**EXERCISE GOAL:** Once the data has been read, print it back in full, exactly.

==== AVAILABLE RECORDS ====

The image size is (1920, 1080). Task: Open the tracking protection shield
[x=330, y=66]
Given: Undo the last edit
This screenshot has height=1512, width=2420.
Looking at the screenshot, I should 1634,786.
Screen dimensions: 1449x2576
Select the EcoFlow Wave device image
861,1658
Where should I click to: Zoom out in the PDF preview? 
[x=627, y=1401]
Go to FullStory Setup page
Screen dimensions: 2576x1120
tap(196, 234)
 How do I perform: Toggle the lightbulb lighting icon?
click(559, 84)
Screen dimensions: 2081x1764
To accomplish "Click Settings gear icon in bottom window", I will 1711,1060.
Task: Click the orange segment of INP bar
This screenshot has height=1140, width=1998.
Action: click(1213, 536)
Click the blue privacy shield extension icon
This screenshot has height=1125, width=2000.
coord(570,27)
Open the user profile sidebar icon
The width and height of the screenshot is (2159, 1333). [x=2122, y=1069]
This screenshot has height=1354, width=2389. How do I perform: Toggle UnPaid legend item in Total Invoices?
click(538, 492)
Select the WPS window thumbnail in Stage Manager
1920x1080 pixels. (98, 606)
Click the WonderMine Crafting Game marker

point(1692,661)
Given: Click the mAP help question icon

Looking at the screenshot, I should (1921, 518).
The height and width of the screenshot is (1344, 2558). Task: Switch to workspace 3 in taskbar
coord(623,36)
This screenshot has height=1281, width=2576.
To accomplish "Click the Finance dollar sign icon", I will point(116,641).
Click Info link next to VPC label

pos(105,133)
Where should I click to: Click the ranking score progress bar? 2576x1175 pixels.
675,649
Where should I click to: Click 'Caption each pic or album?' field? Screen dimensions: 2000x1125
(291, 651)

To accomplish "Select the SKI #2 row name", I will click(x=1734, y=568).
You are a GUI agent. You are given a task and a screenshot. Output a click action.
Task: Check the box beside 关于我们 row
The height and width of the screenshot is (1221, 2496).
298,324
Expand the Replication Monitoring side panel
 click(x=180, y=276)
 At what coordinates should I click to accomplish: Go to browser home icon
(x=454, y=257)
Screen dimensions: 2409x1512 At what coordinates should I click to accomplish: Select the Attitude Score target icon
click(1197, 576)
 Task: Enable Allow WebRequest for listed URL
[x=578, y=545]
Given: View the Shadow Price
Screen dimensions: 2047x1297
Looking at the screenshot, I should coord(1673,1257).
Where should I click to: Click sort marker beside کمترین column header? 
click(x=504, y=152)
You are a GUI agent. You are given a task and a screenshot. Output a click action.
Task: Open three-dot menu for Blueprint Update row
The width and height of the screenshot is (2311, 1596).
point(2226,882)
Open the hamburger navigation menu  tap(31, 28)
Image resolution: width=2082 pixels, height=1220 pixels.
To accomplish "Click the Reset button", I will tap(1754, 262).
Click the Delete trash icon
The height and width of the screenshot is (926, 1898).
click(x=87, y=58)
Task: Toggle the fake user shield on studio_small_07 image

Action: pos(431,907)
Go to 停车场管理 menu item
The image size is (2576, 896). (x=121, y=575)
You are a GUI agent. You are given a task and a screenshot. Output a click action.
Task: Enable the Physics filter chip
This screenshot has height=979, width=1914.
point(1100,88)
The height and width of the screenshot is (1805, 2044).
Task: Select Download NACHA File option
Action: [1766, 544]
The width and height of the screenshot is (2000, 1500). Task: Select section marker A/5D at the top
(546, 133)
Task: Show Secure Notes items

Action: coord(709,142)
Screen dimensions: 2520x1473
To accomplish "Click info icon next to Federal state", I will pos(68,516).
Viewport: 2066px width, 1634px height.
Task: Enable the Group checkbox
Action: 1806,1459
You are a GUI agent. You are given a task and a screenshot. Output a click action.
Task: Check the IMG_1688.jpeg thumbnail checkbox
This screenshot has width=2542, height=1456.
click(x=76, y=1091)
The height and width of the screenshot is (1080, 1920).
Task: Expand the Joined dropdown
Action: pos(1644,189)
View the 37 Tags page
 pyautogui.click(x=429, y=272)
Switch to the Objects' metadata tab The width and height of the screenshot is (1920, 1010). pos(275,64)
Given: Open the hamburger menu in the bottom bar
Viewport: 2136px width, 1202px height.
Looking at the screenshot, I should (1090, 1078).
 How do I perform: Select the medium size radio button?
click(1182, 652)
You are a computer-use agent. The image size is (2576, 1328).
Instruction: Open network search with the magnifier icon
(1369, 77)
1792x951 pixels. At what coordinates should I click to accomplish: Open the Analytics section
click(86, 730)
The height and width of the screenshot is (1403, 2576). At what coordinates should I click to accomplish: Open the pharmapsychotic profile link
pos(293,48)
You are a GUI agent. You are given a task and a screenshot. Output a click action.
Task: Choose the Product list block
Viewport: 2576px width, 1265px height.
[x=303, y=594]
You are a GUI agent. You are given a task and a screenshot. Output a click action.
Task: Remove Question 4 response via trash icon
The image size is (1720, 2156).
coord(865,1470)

====

**TASK RESPONSE:**
The image size is (1920, 1080). Task: Open the tracking protection shield
[x=330, y=66]
Given: Undo the last edit
This screenshot has height=1512, width=2420.
Looking at the screenshot, I should 1634,786.
Screen dimensions: 1449x2576
Select the EcoFlow Wave device image
861,1658
Where should I click to: Zoom out in the PDF preview? 
[x=627, y=1401]
Go to FullStory Setup page
Screen dimensions: 2576x1120
tap(196, 234)
 How do I perform: Toggle the lightbulb lighting icon?
click(559, 84)
Screen dimensions: 2081x1764
To accomplish "Click Settings gear icon in bottom window", I will 1711,1060.
Task: Click the orange segment of INP bar
This screenshot has height=1140, width=1998.
Action: click(1213, 536)
Click the blue privacy shield extension icon
This screenshot has height=1125, width=2000.
coord(570,27)
Open the user profile sidebar icon
The width and height of the screenshot is (2159, 1333). [x=2122, y=1069]
This screenshot has height=1354, width=2389. How do I perform: Toggle UnPaid legend item in Total Invoices?
click(538, 492)
Select the WPS window thumbnail in Stage Manager
1920x1080 pixels. (98, 606)
Click the WonderMine Crafting Game marker

point(1692,661)
Given: Click the mAP help question icon

Looking at the screenshot, I should (1921, 518).
The height and width of the screenshot is (1344, 2558). Task: Switch to workspace 3 in taskbar
coord(623,36)
This screenshot has height=1281, width=2576.
To accomplish "Click the Finance dollar sign icon", I will point(116,641).
Click Info link next to VPC label

pos(105,133)
Where should I click to: Click the ranking score progress bar? 2576x1175 pixels.
675,649
Where should I click to: Click 'Caption each pic or album?' field? Screen dimensions: 2000x1125
(291, 651)

To accomplish "Select the SKI #2 row name", I will click(x=1734, y=568).
You are a GUI agent. You are given a task and a screenshot. Output a click action.
Task: Check the box beside 关于我们 row
The height and width of the screenshot is (1221, 2496).
298,324
Expand the Replication Monitoring side panel
 click(x=180, y=276)
 At what coordinates should I click to accomplish: Go to browser home icon
(x=454, y=257)
Screen dimensions: 2409x1512 At what coordinates should I click to accomplish: Select the Attitude Score target icon
click(1197, 576)
 Task: Enable Allow WebRequest for listed URL
[x=578, y=545]
Given: View the Shadow Price
Screen dimensions: 2047x1297
Looking at the screenshot, I should coord(1673,1257).
Where should I click to: Click sort marker beside کمترین column header? 
click(x=504, y=152)
You are a GUI agent. You are given a task and a screenshot. Output a click action.
Task: Open three-dot menu for Blueprint Update row
The width and height of the screenshot is (2311, 1596).
point(2226,882)
Open the hamburger navigation menu  tap(31, 28)
Image resolution: width=2082 pixels, height=1220 pixels.
To accomplish "Click the Reset button", I will tap(1754, 262).
Click the Delete trash icon
The height and width of the screenshot is (926, 1898).
click(x=87, y=58)
Task: Toggle the fake user shield on studio_small_07 image

Action: pos(431,907)
Go to 停车场管理 menu item
The image size is (2576, 896). (x=121, y=575)
You are a GUI agent. You are given a task and a screenshot. Output a click action.
Task: Enable the Physics filter chip
This screenshot has height=979, width=1914.
point(1100,88)
The height and width of the screenshot is (1805, 2044).
Task: Select Download NACHA File option
Action: [1766, 544]
The width and height of the screenshot is (2000, 1500). Task: Select section marker A/5D at the top
(546, 133)
Task: Show Secure Notes items

Action: coord(709,142)
Screen dimensions: 2520x1473
To accomplish "Click info icon next to Federal state", I will pos(68,516).
Viewport: 2066px width, 1634px height.
Task: Enable the Group checkbox
Action: 1806,1459
You are a GUI agent. You are given a task and a screenshot. Output a click action.
Task: Check the IMG_1688.jpeg thumbnail checkbox
This screenshot has width=2542, height=1456.
click(x=76, y=1091)
The height and width of the screenshot is (1080, 1920).
Task: Expand the Joined dropdown
Action: pos(1644,189)
View the 37 Tags page
 pyautogui.click(x=429, y=272)
Switch to the Objects' metadata tab The width and height of the screenshot is (1920, 1010). pos(275,64)
Given: Open the hamburger menu in the bottom bar
Viewport: 2136px width, 1202px height.
Looking at the screenshot, I should (1090, 1078).
 How do I perform: Select the medium size radio button?
click(1182, 652)
You are a computer-use agent. The image size is (2576, 1328).
Instruction: Open network search with the magnifier icon
(1369, 77)
1792x951 pixels. At what coordinates should I click to accomplish: Open the Analytics section
click(86, 730)
The height and width of the screenshot is (1403, 2576). At what coordinates should I click to accomplish: Open the pharmapsychotic profile link
pos(293,48)
You are a GUI agent. You are given a task and a screenshot. Output a click action.
Task: Choose the Product list block
Viewport: 2576px width, 1265px height.
[x=303, y=594]
You are a GUI agent. You are given a task and a screenshot. Output a click action.
Task: Remove Question 4 response via trash icon
The image size is (1720, 2156).
coord(865,1470)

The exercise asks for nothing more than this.